WORK ITEM: Using the data below, output the first line and every line after it up to and including the line containing "You are a computer-use agent. 844x616 pixels.", exactly as written and with nothing added.

*** Block opens ***

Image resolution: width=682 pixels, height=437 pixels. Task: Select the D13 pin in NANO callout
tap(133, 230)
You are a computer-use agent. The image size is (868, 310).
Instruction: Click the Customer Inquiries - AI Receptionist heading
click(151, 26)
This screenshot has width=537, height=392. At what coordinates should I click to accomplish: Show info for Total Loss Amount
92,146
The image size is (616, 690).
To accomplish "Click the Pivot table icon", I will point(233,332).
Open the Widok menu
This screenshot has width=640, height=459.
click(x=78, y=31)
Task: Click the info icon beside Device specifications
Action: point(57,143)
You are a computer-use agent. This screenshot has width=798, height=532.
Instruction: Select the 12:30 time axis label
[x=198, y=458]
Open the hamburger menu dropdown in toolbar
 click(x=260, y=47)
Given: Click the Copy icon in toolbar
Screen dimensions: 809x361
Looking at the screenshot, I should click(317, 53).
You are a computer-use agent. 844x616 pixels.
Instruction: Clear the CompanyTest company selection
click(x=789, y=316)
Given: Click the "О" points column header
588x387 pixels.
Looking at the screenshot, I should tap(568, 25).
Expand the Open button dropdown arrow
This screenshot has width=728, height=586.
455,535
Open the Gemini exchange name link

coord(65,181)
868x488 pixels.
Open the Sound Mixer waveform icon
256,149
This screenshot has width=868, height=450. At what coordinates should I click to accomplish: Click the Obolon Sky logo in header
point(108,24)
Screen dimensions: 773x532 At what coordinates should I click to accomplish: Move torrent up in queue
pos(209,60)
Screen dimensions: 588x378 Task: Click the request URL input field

*** Block closes ***

OUTPUT:
Image resolution: width=682 pixels, height=437 pixels. Task: Select the D13 pin in NANO callout
tap(133, 230)
You are a computer-use agent. The image size is (868, 310).
Instruction: Click the Customer Inquiries - AI Receptionist heading
click(151, 26)
This screenshot has width=537, height=392. At what coordinates should I click to accomplish: Show info for Total Loss Amount
92,146
The image size is (616, 690).
To accomplish "Click the Pivot table icon", I will point(233,332).
Open the Widok menu
This screenshot has width=640, height=459.
click(x=78, y=31)
Task: Click the info icon beside Device specifications
Action: point(57,143)
You are a computer-use agent. This screenshot has width=798, height=532.
Instruction: Select the 12:30 time axis label
[x=198, y=458]
Open the hamburger menu dropdown in toolbar
 click(x=260, y=47)
Given: Click the Copy icon in toolbar
Screen dimensions: 809x361
Looking at the screenshot, I should click(317, 53).
You are a computer-use agent. 844x616 pixels.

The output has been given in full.